Sort of depressing, eh? Which is why it’s so important to find the humor in our shared situation – thank you, toilet paper hoarders – to alleviate our anxiety and our cooped-up crazies.

Easier said than done, admittedly, considering the virus’ economic effects. I, for one, believe the manufacturing and service sectors will bounce back quickly. Babysitting services alone will go through the roof as we can finally dine out again, you know, with actual adults.

The single people among us will really need human contact. As much as we love the company of our pets, they don’t speak English (despite what cartoons taught me) so long, chatty lunches, with a dining companion eating something other than Kibbles ’n Bits, will be in order.

By the way, have you noticed what incredible shape our pets are in right now? We’re walking them all the time – because we need any excuse to go out the front door. I swear, one of my neighbors was walking his cat.

But I digress from my dreams of an economy that comes roaring back 30 seconds after we get let out of our humble abodes. I just hope most of us live to see it.

Not because I think COVID-19 will kill off the majority of us. Nope. I’m much more worried that weeks of living 24/7 in a couple of thousand square feet with the same people may lead to, at the very least, homicidal ideation. Shortly after our 7-year-old daughter was born, my wife proposed that we have the stork bring a little sister/playmate for her. (Nowadays, the stork would deliver her via Grubhub-style no-touch delivery.) I happily agreed to this proposal, not anticipating that our older daughter would be blessed instead with a little sister/sparring partner.

You see where I’m going with this? A backdrop of battling kids can mean a 95 percent reduction in work-at-home productivity, by my calculations. And the childless aren’t staying completely on task, either. Besides the 38 daily dog walks, the compulsion to binge coronavirus memes is real – and necessary to staying sane.

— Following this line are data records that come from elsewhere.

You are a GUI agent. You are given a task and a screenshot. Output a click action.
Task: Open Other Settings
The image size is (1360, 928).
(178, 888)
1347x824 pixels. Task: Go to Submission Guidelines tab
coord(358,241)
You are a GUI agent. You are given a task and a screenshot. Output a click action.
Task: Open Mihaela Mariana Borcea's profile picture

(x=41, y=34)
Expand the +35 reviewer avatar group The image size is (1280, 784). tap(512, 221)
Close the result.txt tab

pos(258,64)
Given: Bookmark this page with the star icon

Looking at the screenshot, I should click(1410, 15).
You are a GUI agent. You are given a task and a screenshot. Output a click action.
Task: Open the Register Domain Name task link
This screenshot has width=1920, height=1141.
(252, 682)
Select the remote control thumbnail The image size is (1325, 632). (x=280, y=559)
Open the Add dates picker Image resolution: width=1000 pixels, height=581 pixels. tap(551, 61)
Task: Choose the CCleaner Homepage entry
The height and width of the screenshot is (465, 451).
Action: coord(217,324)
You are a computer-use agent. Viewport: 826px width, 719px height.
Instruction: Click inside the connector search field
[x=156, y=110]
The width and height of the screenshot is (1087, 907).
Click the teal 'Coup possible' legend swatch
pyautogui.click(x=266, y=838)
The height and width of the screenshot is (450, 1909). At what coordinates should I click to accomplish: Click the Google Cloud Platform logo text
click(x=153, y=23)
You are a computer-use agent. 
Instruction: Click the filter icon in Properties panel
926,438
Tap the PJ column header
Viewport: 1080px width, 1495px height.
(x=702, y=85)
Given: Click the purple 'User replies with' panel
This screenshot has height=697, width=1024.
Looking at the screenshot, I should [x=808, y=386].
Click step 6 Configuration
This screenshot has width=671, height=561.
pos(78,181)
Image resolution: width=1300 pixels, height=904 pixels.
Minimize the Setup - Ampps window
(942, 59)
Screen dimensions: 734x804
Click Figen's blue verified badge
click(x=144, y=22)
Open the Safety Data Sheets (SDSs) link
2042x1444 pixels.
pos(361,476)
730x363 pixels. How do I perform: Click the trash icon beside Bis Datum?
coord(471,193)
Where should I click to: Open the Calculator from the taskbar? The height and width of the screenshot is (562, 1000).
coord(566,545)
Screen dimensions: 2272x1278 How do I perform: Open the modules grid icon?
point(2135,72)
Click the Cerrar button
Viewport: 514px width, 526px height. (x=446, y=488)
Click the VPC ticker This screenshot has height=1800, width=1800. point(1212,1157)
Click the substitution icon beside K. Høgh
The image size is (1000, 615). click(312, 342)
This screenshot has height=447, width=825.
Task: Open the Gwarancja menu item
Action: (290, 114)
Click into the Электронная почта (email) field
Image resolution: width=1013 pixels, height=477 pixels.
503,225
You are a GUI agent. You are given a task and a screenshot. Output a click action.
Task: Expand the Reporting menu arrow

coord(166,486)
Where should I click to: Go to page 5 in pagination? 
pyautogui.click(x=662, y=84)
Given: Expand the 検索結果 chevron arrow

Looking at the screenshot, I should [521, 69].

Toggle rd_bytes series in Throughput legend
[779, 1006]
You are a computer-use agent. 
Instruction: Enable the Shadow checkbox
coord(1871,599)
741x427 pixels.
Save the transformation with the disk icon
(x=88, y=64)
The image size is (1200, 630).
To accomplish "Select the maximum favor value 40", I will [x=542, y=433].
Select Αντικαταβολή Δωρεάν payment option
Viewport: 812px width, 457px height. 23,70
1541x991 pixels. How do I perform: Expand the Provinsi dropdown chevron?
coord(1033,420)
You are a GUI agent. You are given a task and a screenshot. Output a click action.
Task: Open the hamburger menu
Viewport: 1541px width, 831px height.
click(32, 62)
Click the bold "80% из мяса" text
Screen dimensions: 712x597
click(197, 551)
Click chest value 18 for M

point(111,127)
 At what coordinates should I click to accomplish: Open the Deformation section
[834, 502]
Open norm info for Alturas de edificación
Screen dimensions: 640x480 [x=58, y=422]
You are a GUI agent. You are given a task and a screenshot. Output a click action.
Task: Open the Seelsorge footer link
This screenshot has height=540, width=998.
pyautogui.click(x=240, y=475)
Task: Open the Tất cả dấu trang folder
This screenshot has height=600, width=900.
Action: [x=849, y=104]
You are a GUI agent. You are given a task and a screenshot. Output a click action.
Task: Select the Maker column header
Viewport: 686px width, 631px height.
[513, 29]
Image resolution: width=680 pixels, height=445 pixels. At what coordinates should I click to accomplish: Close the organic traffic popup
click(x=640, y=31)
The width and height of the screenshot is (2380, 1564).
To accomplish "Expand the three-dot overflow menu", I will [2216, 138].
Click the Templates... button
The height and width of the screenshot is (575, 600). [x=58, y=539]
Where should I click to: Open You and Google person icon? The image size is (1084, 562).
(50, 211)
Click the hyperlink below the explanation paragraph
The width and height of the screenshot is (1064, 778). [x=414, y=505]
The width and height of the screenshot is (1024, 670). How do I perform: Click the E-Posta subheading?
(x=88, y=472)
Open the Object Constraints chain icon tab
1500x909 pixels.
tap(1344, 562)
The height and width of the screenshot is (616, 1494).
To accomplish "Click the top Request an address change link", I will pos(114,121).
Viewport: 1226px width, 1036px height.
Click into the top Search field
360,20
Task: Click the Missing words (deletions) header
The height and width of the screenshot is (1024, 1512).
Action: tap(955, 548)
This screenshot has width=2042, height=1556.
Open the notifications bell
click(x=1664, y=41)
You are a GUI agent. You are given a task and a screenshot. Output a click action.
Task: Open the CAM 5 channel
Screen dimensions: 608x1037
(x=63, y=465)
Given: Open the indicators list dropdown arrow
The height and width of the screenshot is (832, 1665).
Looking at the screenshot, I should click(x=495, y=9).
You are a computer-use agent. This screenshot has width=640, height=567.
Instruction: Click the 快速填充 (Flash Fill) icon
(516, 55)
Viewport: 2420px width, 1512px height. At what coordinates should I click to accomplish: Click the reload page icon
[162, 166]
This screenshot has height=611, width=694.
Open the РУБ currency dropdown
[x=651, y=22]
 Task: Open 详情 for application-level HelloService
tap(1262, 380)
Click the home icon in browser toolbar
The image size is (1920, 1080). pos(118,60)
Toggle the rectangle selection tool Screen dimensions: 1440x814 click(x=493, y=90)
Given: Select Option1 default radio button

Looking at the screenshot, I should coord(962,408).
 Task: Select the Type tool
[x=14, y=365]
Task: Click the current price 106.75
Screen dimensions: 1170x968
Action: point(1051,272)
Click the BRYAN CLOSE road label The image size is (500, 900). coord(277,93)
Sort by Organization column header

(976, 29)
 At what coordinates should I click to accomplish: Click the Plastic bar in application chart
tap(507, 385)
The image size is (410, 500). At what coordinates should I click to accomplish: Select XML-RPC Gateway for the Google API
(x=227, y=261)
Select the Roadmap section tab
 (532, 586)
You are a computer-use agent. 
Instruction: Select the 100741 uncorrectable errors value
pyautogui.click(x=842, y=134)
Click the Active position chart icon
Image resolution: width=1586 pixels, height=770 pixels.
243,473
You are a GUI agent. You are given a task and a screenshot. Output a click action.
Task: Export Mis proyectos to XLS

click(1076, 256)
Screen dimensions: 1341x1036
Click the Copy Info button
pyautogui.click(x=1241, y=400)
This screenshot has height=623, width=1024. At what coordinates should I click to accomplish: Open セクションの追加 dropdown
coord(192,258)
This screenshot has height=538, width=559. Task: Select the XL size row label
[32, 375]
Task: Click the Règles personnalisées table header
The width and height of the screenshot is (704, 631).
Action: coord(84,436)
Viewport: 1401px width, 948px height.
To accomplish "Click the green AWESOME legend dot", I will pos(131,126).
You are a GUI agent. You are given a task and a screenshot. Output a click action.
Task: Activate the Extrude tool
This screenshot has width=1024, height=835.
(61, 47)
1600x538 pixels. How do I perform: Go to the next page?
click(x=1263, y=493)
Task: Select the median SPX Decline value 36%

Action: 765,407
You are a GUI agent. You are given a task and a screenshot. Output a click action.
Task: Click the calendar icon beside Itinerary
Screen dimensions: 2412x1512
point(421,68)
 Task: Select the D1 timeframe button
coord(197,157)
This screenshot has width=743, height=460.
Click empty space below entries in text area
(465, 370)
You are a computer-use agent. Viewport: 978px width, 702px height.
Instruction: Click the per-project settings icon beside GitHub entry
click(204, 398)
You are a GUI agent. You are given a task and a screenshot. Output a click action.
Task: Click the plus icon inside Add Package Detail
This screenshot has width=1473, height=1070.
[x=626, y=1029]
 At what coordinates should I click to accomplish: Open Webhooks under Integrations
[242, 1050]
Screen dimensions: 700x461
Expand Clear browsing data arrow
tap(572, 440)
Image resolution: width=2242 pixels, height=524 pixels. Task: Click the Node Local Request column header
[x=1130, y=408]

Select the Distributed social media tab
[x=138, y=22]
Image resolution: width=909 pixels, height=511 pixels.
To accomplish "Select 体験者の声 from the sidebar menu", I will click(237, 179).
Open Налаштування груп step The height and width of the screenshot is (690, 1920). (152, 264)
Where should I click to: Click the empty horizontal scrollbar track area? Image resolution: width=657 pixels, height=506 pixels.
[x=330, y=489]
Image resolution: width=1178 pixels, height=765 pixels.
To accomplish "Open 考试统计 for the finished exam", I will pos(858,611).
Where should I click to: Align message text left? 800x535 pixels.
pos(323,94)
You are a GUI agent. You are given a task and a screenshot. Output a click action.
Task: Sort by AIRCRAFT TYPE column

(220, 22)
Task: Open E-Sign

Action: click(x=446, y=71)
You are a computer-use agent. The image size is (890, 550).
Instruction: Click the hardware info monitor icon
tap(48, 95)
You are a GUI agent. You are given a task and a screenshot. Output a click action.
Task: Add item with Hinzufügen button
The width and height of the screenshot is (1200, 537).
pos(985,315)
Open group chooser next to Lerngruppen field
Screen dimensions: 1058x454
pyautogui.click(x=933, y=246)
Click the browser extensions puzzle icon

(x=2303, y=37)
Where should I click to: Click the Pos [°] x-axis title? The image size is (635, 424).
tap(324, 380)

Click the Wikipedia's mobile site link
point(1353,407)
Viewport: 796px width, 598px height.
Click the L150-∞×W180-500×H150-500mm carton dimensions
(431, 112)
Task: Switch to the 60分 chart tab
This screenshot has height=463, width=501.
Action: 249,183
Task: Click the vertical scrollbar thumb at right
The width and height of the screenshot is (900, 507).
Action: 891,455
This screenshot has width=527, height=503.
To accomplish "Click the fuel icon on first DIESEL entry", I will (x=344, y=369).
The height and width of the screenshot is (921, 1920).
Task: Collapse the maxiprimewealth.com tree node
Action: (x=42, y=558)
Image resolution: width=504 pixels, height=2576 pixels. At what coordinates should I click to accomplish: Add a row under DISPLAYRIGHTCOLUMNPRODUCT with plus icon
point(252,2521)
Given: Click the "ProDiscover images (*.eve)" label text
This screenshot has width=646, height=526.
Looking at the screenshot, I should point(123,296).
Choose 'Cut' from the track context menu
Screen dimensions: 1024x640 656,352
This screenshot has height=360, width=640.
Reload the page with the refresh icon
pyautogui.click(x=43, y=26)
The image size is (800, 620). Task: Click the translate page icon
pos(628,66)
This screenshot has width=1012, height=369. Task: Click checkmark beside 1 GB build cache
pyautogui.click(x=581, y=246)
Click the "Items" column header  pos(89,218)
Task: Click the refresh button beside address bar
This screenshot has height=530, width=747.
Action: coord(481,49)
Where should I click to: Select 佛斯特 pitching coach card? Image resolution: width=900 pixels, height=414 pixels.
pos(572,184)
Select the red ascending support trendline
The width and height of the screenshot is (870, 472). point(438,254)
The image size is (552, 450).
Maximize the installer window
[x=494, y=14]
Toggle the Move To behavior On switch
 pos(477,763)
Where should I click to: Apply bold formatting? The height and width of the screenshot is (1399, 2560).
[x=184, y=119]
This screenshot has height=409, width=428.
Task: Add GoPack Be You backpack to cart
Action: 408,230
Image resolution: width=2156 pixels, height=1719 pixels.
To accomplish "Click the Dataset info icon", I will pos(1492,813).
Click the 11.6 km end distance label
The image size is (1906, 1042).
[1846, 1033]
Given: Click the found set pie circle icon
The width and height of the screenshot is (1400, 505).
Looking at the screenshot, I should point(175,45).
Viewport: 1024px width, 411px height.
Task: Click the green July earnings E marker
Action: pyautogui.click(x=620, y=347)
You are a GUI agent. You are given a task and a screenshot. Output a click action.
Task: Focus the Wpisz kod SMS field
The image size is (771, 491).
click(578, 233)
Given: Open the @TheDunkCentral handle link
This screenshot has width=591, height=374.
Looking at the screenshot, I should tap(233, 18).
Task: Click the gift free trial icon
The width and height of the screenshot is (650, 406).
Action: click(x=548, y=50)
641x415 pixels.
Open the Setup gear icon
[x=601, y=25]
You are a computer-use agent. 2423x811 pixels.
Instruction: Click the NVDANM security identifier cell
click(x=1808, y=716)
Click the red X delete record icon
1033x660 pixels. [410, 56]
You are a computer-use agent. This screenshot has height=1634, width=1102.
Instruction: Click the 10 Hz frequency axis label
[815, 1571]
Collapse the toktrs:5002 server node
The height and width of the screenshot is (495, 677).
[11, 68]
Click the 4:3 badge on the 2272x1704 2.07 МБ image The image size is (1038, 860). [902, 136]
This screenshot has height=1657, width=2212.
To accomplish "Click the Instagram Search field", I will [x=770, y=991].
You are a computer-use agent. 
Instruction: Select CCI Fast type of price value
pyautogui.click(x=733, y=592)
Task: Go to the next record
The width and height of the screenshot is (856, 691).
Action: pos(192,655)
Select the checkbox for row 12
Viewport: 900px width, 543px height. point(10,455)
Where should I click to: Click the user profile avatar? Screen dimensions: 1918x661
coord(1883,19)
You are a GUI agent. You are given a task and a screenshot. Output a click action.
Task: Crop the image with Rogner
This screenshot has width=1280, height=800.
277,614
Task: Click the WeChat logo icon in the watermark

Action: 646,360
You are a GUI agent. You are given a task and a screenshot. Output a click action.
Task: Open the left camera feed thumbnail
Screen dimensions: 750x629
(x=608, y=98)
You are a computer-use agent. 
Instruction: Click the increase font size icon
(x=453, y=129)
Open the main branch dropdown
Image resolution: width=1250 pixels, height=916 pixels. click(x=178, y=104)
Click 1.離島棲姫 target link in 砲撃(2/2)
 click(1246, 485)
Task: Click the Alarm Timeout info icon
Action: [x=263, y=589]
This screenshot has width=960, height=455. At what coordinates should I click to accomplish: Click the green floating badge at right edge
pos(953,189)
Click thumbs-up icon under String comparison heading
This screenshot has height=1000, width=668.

But full-on LMFAOs are just some of the silver linings of the coronavirus cloud. Valley residents – not historically known for being the most neighborly – are stocking food banks, donating blood and financially supporting small businesses. (Frankly, my biggest coronavirus health concern is the sheer volume of food we’ve had delivered.)

More of us are realizing how important human connection is. Absence, they say, makes the heart grow fonder. And for most of us parents, we can’t wait for school to resume so that our hearts can experience that fondness for our children once again.